1. Optional: Peel your apples and pears. Leaving the peels on makes this dish feel a bit more rustic, which can be great!
2. Wash, core, and dice your apples and pears.
3. Mix the apples and pears with lemon juice, coconut sugar, and cinnamon. Mix well. You can mix these right in the baking dish to create one less dish to wash! Spread evenly on the bottom of your baking dish.
4. Combine oatmeal, walnuts, pure maple syrup, coconut oil, vanilla extract, and a pinch of salt in a mixing bowl. Stir well.
5. Top your apple and pear layer with your oat crumble topping.
6. Bake at 350 degrees Fahrenheit for 35-40 minutes. Serve hot!

Cauliflower Stuffing
Cauliflower Stuffing

4 tablespoons butter
1 onion, chopped
2 large carrots, peeled and chopped
2 celery stalks, chopped
1 head of cauliflower, chopped
1 cup baby bella mushrooms, chopped
Kosher salt
Freshly ground black pepper
¼ cup freshly chopped parsley
2 tablespoons freshly chopped rosemary
1 tablespoon freshly chopped sage (or 1 teaspoon ground sage)
½ cups low-sodium vegetable broth or chicken broth

1. In a large skillet over medium heat, melt butter. Add onion, carrot, and celery and saute until soft (about 7 minutes).
2. Add cauliflower and mushrooms. Season with salt and pepper. Cook until tender (about 8 minutes).
3. Add parsley, rosemary, and sage, and stir until combined.
4. Pour in broth and cook until everything is tender and liquid has been fully absorbed (about 10 minutes).

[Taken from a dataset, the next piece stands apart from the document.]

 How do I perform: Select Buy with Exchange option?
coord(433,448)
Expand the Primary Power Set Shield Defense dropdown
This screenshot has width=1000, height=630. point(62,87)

Orange-Scented Green Beans

Green Beans

Peel of 1 orange
2 pound trimmed grean beans
2 tablespoons butter
Kosher salt
2 tablespoons fresh chives

1. In a pan, bring 2 inches of water to a boil.
2. Add orange peel and green beans. Cook for 5 to 6 minutes, until beans are cooked through but still have a nice snap to them.
3. Drain the green beans, discard orange peels, and return the green beans to the pan.
4. Toss with butter, salt to taste, and chives.
5. Transfer to a serving dish and enjoy!

Lemon-Maple Squash


4 pounds butternut squash, sliced into thick wedges (seeds removed)
⅓ cup maple syrup
⅓ cup water
Zest of 1 lemon
Juice of 1 lemon
½ teaspoon red pepper flakes
Kosher salt
Freshly ground black pepper
4 tablespoons butter

1. Place squash cut-side up in a baking dish
2. In a mixing bowl, combine maple syrup, water, zest, juice, red pepper flakes, and a pinch of salt and pepper.
3. Pour the glaze over the squash.
4. Distribute dots of butter evenly atop the squash.
5. Bake for 20 minutes at 350 degrees Fahrenheit.
6. Flip squash and continue to bake until caramelized and tender (about 25 minutes).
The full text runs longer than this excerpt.